En otras palabras, es más fácil predicar en internet, que servir donde las necesidades son mayores y como Dios quiere que sirvamos: En persona (1 Juan 3:18; Juan 13-14), predicando con valentía la Palabra (Romanos 10:14-15), escuchando al prójimo en vez de solo oírnos a nosotros, ayudando a otros en sus debilidades (Gálatas 6:2), y siendo confrontados profundamente con nuestra propia insuficiencia y dependencia de Dios para hacer algo realmente significativo en nuestra iglesia y entorno.

  1. La idea de ser celebridades en el internet es llamativa para nuestro orgullo. La internet hace famosas a las personas con bastante facilidad y muchos han amado tanto los números de seguidores, que han pecado plagiando contenido o distorsionando el evangelio para ser más populares.

Admito con tristeza que ya no me asombra ver personas con muros en Facebook y blogs que están más enfocados en ellos mismos que en exaltar a nuestro Salvador. Así dejan a un lado la verdad de que el evangelio no es para hacernos famosos. Es para hacer a Jesús famoso, conocido.

Pero debajo de todo eso, la razón principal por la que se nos facilita conducirnos a dar más prioridad al servicio en la web que a la obediencia auténtica fuera de internet, es simplemente porque somos pecadores que se inclinan con frecuencia a creer que es mejor hacer las cosas a nuestra manera que a la manera que nos ordenó Dios.

¿Estamos confiando en Dios?

Si creyésemos más las promesas que Dios nos da en Su Palabra, resistiríamos mejor la tentación de darle preeminencia al servicio en línea.

Cuando Él nos llama en la Biblia a que nos enfoquemos en servir en nuestros contextos, seamos miembros activos en la iglesia local usando nuestros dones en adoración a Él (1 Corintios 12), y vayamos hasta lo último de la tierra llevando el mensaje del evangelio y discipulando a las personas (Mateo 28:19-20). Obedecer a Dios no sólo beneficia a terceros, nos beneficia a nosotros (Mateo 19:29; Efesios 2:10).

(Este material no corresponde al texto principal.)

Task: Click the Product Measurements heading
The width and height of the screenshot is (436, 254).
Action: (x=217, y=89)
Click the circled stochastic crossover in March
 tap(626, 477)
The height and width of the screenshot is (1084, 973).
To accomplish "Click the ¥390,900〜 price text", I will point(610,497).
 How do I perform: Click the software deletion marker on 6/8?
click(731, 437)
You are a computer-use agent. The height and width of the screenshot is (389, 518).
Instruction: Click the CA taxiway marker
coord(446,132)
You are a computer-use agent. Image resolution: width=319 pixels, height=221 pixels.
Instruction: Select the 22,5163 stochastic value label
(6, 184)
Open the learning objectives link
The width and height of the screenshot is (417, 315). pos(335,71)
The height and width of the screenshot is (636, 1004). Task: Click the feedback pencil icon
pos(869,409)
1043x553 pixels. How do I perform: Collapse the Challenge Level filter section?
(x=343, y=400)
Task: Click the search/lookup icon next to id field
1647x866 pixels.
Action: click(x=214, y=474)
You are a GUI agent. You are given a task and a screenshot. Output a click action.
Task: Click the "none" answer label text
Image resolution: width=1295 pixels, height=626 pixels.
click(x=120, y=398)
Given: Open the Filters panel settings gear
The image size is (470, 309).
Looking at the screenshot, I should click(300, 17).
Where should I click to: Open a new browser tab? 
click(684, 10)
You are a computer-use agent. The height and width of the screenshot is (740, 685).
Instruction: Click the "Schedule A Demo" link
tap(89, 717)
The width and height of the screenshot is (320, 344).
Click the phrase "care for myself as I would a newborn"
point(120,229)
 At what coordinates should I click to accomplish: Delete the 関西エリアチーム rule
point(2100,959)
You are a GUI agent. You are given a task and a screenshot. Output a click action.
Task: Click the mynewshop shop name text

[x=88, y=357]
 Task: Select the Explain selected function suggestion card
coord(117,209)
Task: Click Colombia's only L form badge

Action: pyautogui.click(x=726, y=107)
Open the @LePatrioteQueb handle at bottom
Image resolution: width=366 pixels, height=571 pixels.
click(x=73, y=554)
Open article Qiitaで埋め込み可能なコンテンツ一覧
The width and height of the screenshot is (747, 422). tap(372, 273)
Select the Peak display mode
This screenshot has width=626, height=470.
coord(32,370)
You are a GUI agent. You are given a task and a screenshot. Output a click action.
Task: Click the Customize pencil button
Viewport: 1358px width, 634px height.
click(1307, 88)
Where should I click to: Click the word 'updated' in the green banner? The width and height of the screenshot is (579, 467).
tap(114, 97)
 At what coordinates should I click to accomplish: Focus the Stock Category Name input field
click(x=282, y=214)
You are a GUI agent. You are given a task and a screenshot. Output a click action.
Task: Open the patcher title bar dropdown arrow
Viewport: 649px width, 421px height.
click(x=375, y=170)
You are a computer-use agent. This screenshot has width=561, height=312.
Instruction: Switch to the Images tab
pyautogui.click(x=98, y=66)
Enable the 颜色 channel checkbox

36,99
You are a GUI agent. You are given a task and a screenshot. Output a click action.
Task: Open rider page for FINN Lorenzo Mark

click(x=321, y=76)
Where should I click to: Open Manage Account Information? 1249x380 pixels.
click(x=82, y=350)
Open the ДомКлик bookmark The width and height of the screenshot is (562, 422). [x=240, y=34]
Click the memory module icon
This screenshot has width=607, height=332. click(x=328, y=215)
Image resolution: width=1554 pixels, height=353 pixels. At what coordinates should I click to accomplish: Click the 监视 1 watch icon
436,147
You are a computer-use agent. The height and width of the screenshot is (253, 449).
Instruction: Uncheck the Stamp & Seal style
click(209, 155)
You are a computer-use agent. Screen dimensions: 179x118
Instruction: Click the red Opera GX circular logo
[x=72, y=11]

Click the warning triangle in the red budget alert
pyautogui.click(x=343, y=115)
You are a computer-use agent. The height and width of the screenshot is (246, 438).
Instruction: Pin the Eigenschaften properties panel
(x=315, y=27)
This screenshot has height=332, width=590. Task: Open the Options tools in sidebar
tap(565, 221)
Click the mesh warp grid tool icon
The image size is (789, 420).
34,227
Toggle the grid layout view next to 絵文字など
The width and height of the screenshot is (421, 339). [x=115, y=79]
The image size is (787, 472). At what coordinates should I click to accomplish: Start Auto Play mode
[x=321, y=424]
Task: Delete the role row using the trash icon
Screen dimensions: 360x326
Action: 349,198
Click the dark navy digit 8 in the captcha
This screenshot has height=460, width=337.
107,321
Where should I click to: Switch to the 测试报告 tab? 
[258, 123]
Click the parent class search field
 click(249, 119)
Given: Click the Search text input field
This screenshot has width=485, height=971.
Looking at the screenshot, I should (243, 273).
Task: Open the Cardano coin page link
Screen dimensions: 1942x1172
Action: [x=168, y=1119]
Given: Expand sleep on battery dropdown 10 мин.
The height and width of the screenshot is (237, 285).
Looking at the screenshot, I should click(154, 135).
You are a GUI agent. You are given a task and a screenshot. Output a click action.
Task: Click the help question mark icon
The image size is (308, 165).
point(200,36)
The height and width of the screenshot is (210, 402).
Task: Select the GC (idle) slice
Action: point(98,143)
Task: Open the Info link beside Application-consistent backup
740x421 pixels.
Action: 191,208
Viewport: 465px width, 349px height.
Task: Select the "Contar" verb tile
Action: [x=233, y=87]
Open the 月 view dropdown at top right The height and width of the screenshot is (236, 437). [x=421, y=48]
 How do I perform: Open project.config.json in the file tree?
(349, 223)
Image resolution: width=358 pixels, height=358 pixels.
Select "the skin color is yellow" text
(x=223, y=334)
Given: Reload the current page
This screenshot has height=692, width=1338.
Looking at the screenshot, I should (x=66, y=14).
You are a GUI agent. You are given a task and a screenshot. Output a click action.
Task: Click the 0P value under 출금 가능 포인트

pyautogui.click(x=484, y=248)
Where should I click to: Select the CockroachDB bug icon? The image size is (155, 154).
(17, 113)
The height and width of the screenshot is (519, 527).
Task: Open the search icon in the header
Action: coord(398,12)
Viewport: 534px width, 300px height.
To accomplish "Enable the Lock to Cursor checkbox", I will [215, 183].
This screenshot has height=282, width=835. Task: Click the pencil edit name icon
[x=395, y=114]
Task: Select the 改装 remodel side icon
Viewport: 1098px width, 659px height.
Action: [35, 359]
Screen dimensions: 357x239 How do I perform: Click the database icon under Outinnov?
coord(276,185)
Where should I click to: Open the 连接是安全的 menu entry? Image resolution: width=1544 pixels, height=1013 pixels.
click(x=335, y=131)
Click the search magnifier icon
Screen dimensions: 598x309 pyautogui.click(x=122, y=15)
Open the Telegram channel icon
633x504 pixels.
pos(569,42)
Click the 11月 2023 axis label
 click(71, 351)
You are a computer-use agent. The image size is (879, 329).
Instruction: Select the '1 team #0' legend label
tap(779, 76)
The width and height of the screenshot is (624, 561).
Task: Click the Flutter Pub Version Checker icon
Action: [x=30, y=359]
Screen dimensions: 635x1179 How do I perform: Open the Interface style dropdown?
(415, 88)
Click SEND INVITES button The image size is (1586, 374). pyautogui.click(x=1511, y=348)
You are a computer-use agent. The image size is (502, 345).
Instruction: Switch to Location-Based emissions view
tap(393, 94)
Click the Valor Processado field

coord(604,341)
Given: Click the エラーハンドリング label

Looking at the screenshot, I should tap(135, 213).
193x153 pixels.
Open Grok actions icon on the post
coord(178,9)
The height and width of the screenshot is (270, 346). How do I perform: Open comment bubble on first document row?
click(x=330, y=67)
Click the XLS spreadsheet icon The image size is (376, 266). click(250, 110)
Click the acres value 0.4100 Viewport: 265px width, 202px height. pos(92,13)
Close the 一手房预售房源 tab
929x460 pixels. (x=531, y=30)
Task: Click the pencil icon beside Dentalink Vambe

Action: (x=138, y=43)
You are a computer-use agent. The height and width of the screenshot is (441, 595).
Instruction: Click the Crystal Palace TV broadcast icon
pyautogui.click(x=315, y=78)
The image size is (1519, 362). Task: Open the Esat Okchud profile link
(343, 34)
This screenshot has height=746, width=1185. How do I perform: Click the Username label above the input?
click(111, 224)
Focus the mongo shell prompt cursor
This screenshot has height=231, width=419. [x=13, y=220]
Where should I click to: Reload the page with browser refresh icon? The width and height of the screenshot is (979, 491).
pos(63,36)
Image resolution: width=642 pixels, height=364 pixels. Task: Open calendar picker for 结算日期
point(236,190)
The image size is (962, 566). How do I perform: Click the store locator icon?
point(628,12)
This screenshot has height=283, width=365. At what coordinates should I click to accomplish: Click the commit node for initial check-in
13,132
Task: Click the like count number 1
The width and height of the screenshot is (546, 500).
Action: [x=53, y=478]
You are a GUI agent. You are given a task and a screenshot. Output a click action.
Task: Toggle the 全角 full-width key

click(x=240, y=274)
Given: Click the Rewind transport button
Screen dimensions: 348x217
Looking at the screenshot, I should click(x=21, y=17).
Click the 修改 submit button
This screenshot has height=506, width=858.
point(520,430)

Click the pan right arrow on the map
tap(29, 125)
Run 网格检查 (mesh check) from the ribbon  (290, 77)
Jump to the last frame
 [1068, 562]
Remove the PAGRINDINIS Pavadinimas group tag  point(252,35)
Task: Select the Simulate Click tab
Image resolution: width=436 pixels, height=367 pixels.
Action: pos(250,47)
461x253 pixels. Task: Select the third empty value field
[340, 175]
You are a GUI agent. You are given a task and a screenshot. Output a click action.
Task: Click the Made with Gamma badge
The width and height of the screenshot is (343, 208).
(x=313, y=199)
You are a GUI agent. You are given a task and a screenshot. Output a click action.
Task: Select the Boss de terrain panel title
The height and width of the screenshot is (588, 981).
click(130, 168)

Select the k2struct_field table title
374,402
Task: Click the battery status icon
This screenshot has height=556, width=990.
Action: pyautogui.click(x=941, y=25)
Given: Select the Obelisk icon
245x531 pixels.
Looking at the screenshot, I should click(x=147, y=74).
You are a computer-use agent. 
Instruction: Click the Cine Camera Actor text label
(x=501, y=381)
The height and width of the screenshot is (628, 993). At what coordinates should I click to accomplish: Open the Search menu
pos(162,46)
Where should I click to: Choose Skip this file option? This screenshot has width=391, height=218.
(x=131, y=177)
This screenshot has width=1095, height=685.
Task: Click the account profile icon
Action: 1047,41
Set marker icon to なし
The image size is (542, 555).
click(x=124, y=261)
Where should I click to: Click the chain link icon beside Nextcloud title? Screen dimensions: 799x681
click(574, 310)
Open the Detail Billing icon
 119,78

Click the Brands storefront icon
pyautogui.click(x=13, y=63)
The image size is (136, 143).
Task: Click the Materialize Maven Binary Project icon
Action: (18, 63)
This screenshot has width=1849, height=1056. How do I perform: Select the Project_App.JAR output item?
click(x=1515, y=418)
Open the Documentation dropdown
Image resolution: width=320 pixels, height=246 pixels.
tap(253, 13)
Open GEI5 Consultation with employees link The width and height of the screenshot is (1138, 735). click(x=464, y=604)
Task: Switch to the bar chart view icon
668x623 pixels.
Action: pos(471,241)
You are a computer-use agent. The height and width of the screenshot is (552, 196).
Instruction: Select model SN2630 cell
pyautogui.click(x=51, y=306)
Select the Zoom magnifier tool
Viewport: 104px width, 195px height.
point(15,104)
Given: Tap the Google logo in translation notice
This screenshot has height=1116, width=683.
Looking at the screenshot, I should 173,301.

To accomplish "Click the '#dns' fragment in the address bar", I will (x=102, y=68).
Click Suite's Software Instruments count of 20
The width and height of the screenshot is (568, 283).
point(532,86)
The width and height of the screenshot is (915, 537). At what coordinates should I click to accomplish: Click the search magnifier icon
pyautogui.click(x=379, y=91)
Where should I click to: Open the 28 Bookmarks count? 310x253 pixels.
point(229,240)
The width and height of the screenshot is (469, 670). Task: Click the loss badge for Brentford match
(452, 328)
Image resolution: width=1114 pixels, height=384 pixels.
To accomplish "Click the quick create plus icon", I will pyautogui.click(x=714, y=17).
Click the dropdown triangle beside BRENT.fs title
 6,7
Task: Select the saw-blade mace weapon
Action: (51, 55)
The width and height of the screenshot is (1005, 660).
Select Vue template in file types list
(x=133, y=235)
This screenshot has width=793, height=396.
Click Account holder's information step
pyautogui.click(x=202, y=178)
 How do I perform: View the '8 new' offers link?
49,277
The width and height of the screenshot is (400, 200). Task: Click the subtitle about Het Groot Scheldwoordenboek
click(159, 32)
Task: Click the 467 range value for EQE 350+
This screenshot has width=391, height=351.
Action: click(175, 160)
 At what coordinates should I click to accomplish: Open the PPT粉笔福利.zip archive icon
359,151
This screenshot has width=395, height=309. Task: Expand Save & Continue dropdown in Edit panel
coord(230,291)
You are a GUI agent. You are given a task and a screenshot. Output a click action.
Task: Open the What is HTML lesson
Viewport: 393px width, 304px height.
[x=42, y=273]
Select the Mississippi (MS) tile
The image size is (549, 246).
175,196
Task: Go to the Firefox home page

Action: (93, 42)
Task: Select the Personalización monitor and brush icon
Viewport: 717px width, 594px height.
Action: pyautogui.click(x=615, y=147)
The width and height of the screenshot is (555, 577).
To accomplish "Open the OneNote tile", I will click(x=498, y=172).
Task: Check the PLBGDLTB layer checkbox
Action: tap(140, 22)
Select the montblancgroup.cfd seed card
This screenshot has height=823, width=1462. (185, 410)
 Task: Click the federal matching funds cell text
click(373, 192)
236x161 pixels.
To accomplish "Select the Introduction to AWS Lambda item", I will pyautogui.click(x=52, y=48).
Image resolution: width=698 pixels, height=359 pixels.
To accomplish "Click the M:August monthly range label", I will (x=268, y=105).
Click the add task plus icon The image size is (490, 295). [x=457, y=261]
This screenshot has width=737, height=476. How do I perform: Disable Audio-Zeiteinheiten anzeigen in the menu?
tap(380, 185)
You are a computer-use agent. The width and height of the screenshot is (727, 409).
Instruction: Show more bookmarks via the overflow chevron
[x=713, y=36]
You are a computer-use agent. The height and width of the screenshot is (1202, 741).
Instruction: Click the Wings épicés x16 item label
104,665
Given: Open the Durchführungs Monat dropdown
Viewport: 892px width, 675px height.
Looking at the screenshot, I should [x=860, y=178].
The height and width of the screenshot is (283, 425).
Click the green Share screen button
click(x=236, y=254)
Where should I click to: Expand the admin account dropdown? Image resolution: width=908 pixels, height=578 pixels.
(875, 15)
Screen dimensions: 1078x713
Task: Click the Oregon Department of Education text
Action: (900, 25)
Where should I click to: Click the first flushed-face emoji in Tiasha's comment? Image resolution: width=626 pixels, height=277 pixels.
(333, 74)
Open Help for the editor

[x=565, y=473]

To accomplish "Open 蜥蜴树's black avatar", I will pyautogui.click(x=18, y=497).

Servir a Dios fuera de la web, tomando nuestras cruces, conllevará sudor y lágrimas (Mateo 16:24). No siempre es cómodo evangelizar y hacer discípulos, porque somos pecadores en contacto con otros pecadores.

Es el camino que luce arduo, pero es el que Dios dice que nos hará más como Cristo porque nos llevará a arrodillarnos más ante Él y descansar en Su gracia. Y cuando tomemos ese camino, veremos que en realidad el yugo de nuestro Señor es fácil y su carga es ligera (Mateo 11:29-30).

La manera de Dios, aunque dolorosa para nuestro ego, a larga es lo mejor para todos Sus hijos. Confiemos en Él. No sólo otros necesitan de la bendición de Dios a través de nuestro servicio cara a cara, sino que nosotros necesitamos servirle al Señor como Él quiere.

El ministerio en línea que sí glorifica a Dios

Entonces, ¿cuál es el ministerio en internet que de verdad honra al Señor? Es el que de alguna forma busca usar la web como una herramienta para extender en línea lo que ya hacemos fuera de ella, como un megáfono que exalte el nombre de Cristo.

Nuestro Señor nos salvó para alabanza de la gloria de Su gracia y por eso adoramos (Efesios 1:3-6). Si lo creemos, no callaremos un amor tan grande. Queremos predicarlo en todas partes, y si es posible también en internet.

Por eso, no compremos la mentira de que estamos adorando a Dios cuando nuestro principal servicio es online y no offline. Jesús nos llama en Su Palabra a ir hasta lo último de la tierra y a ser miembros activos en la Iglesia, no a permanecer sentados frente a un monitor.